"The Task Force will also oversee capacity building of 100,000 handloom personnel in the next three years so that the human resource void could be overcome,” said Rishad Bathiudeen, Minister of Industry and Commerce.
"Industry experts and pioneers have already warned of the dearth of second generation skilled weavers once the current weavers vacate from the industry. Lack of recognition is a major reason for the youth to stay away from this promising industry."
The district level handloom centres will be coordinated by a planned centralised National Handloom Coordinating Centre under the Department of Textiles.
The Task Force will focus on marketing, training and designing, entrepreneurship in the handloom industry, productivity enhancement, and procuring of raw material.

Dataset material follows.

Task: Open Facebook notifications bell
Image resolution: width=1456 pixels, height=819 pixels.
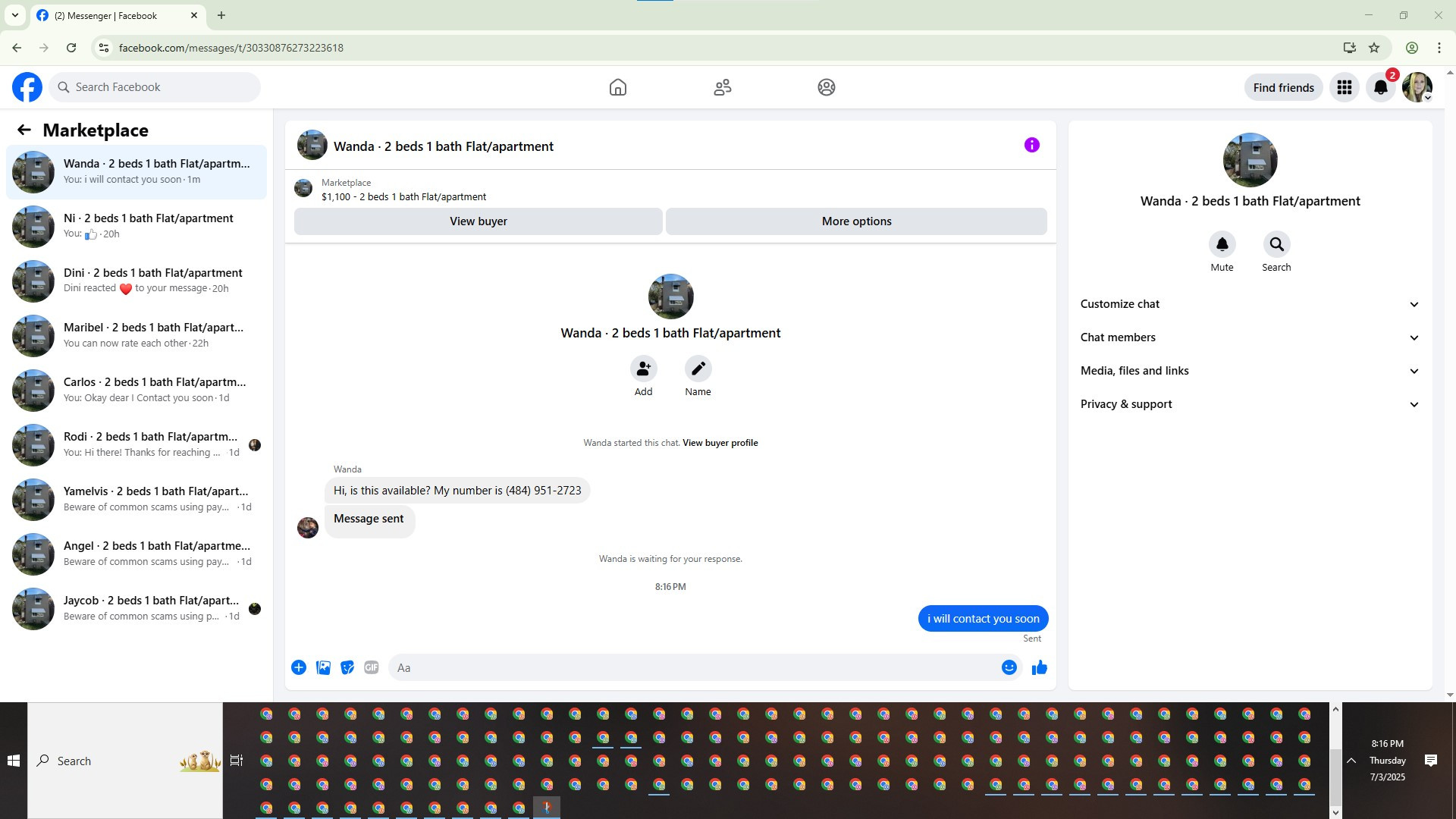Action: pos(1380,88)
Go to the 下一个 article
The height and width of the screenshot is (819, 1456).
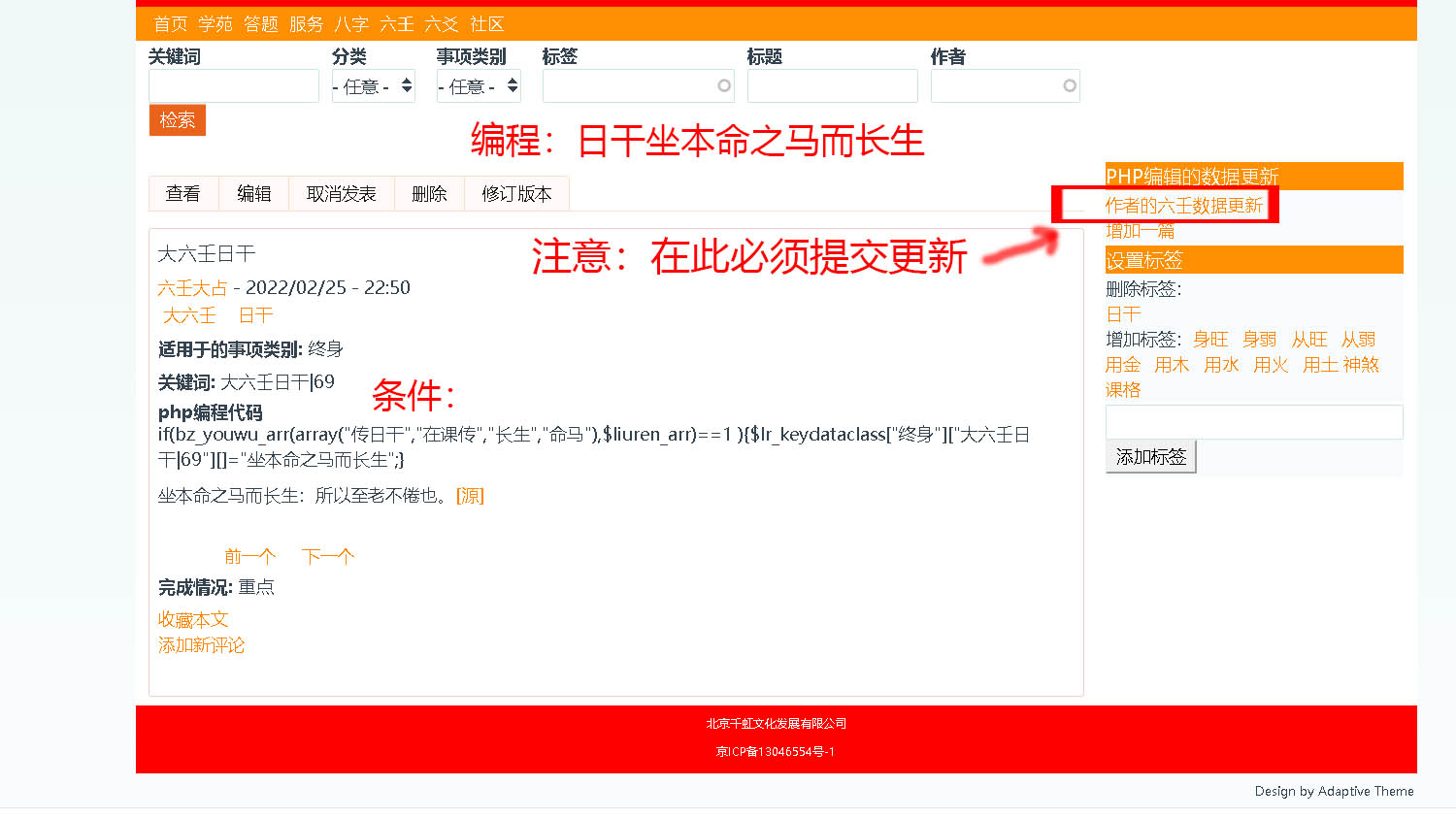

It will also study the problems faced by major buyers and exporters, and examine and recommend improvements to the industry affected in northern and eastern provinces which are recovering from the effects of the ethnic war.
Its annual production exceeds six million metres of looms with an estimated annual production value of 1,500 million rupees (13.19 million US dollars) sold locally and abroad.Production is labour intensive and the industry consumes less electricity and utilities while generating higher employment, the statement said.
There are 511 weaving centres with 2,971 weavers and more than 10,000 looms in Sri Lanka assisted by 22 dying houses and the industry employs over 15,000 people.